=== Task to complete ===
Copy the records below exactly, from the line containing "Instruction: Select the Lock node box" through the last line, and leave out every picture.

Stored dataset items:
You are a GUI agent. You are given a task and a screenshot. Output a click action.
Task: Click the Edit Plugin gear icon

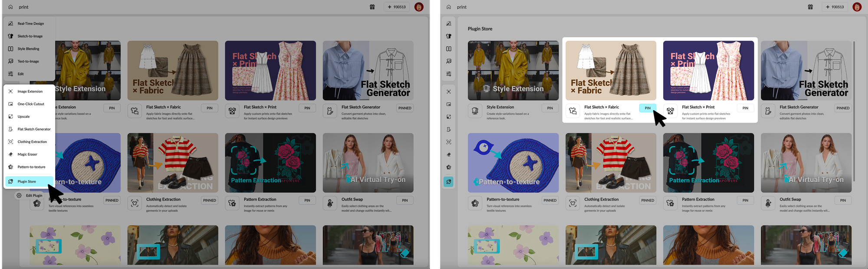pos(19,196)
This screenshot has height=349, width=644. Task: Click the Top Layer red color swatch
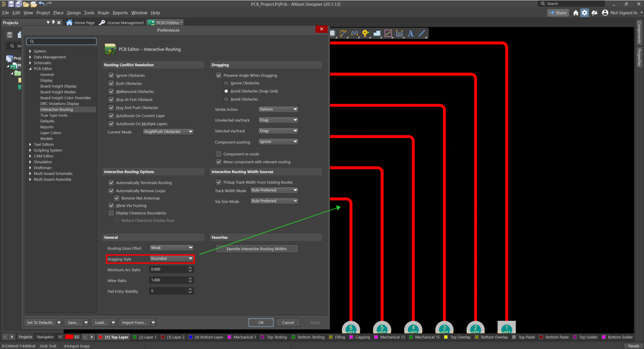(101, 337)
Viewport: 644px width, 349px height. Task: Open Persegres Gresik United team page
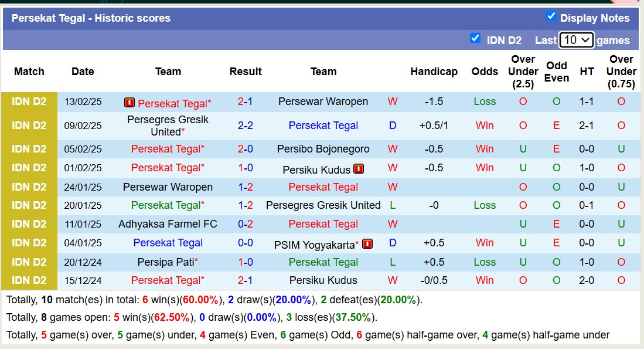pyautogui.click(x=168, y=125)
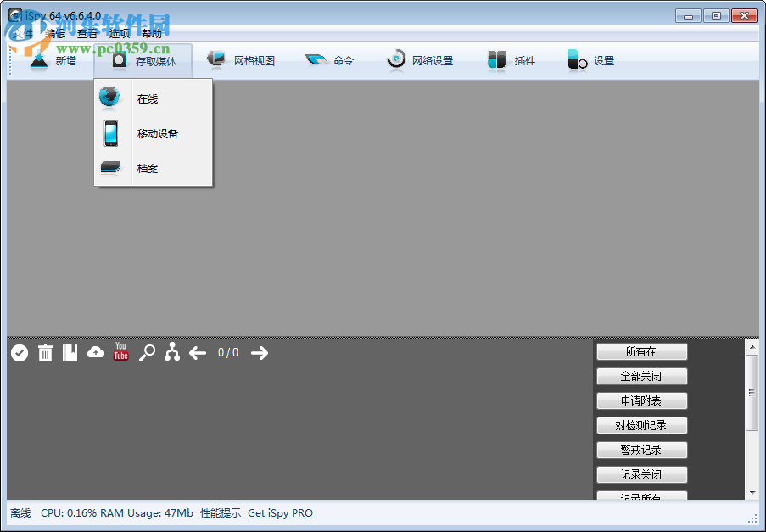Viewport: 766px width, 532px height.
Task: Open the cloud upload icon
Action: pyautogui.click(x=95, y=353)
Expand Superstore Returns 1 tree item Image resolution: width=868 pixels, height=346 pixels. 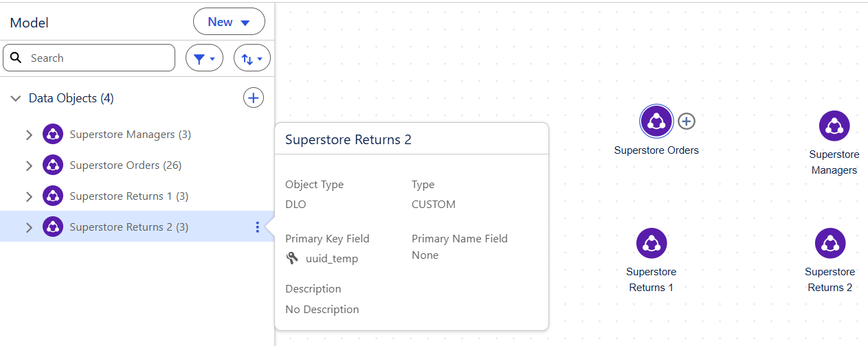point(29,196)
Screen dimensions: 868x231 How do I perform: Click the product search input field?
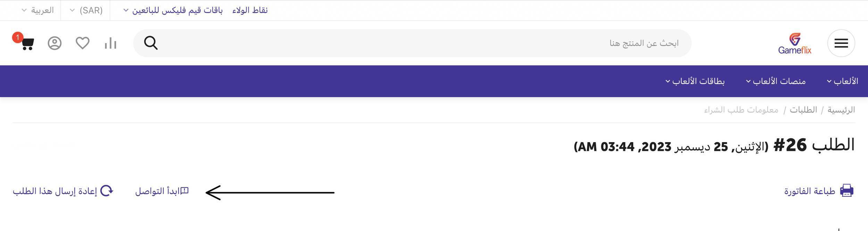pyautogui.click(x=417, y=43)
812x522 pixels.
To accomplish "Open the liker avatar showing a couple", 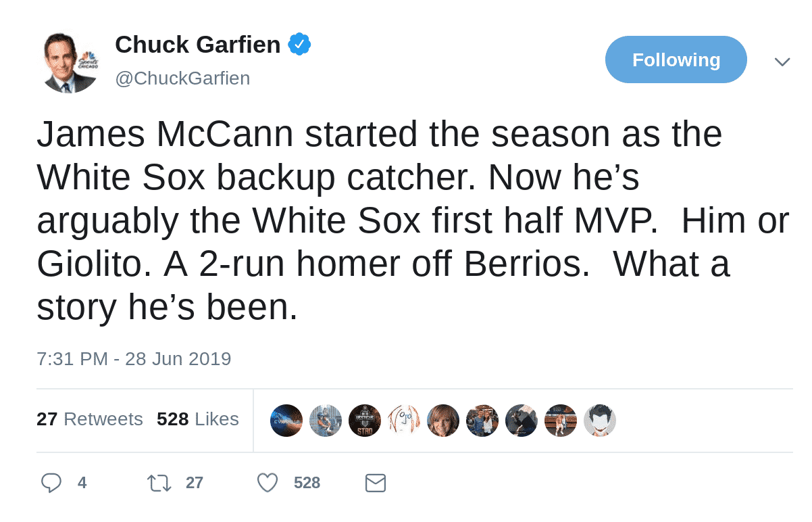I will click(482, 421).
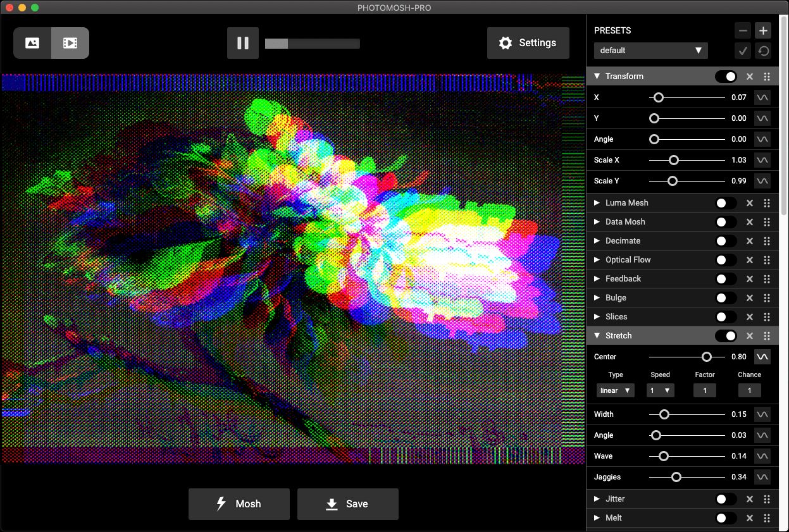Disable the Transform effect toggle
This screenshot has width=789, height=532.
pos(726,76)
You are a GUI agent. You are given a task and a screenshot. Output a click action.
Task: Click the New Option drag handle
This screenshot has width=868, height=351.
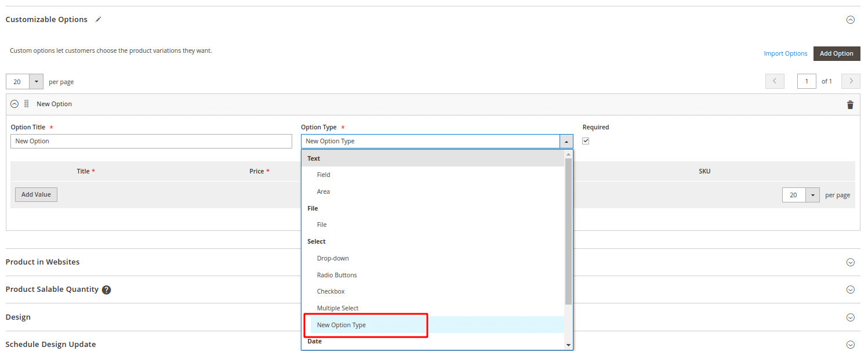pos(26,104)
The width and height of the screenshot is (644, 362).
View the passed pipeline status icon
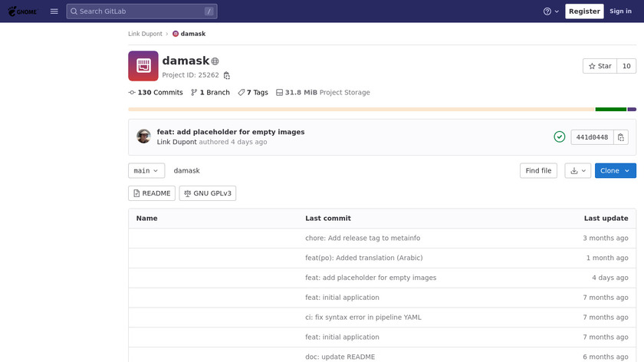[x=560, y=137]
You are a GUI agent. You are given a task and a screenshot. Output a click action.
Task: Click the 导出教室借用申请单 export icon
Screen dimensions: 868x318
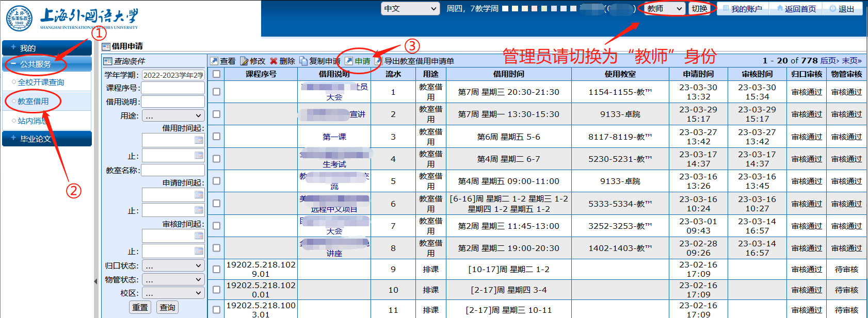pyautogui.click(x=378, y=61)
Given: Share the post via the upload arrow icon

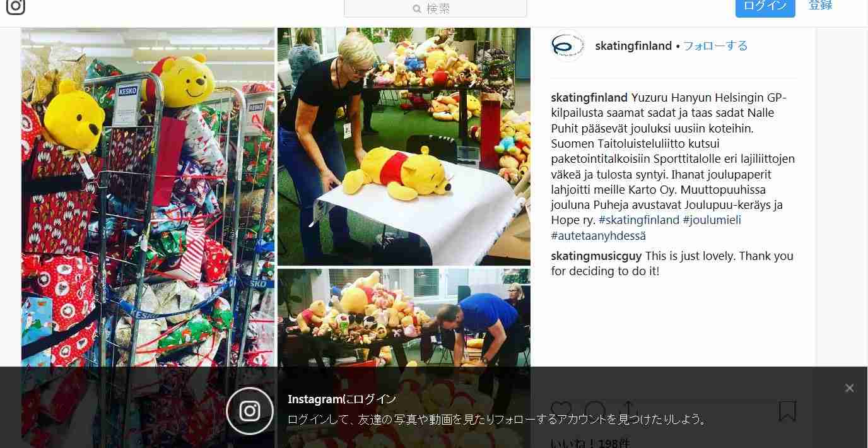Looking at the screenshot, I should pyautogui.click(x=628, y=411).
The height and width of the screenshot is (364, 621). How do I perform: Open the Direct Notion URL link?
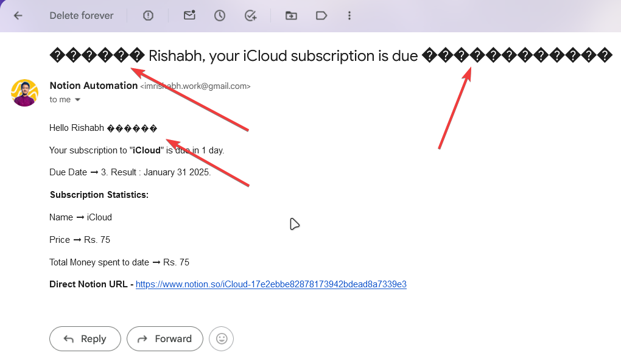coord(271,284)
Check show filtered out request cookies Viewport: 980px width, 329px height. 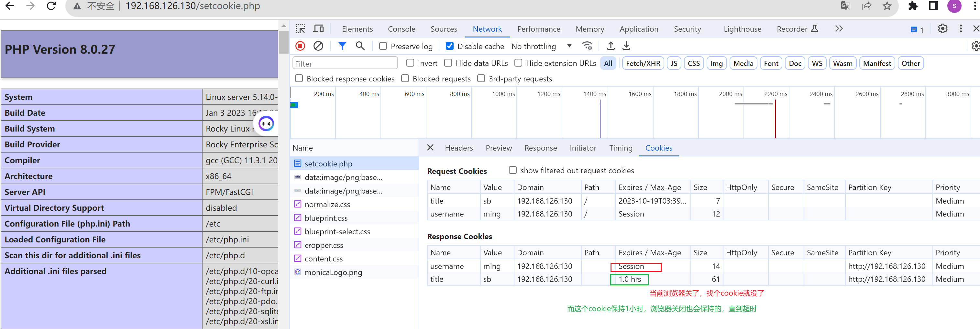[x=512, y=170]
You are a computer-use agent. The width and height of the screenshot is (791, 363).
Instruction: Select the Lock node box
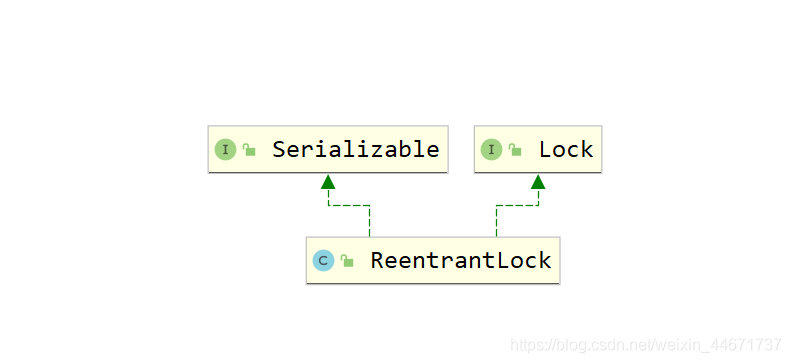[538, 149]
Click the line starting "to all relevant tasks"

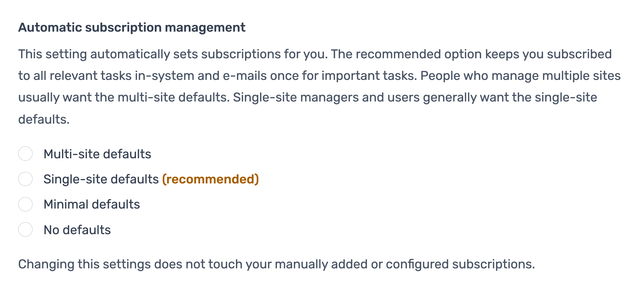point(319,76)
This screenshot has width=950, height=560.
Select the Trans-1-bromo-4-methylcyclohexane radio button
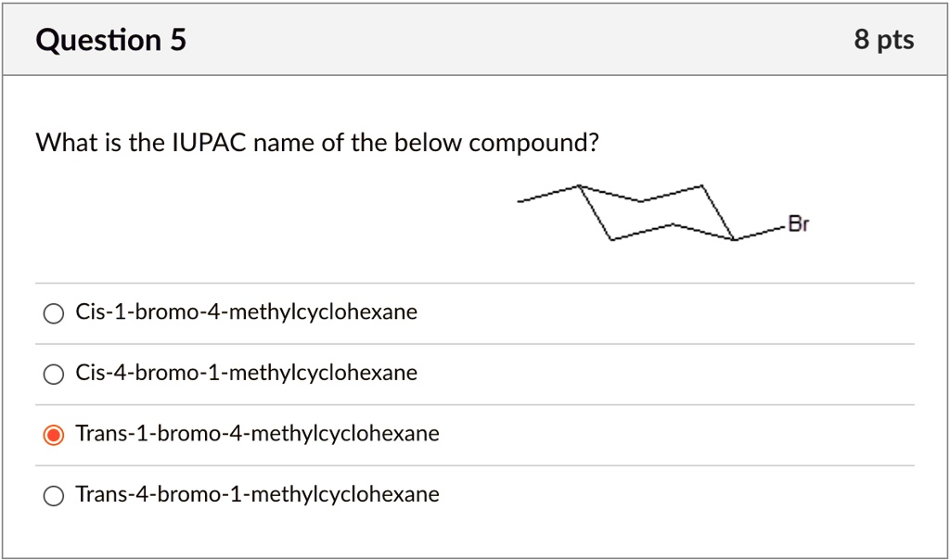point(53,433)
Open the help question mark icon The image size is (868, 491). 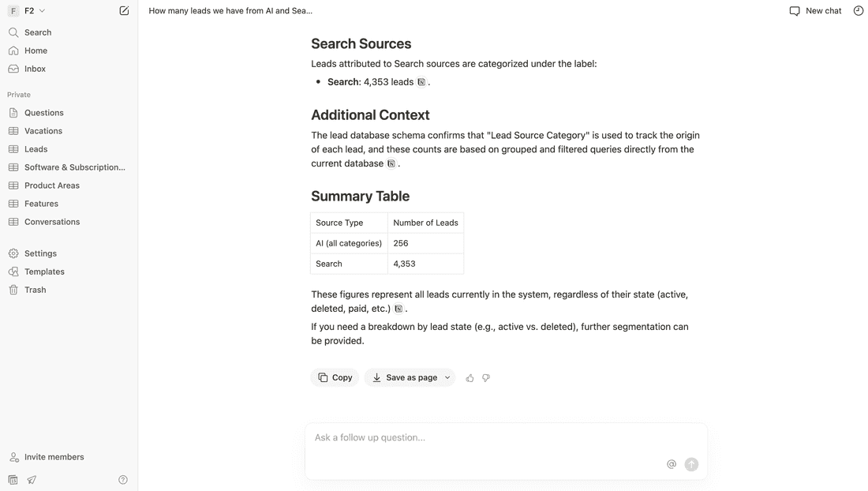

=== Exercise answer ===
Instruction: Select the Lock node box
[538, 149]
Click the line starting "to all relevant tasks"

point(319,76)
This screenshot has width=950, height=560.
Select the Trans-1-bromo-4-methylcyclohexane radio button
point(53,433)
Open the help question mark icon The image size is (868, 491). 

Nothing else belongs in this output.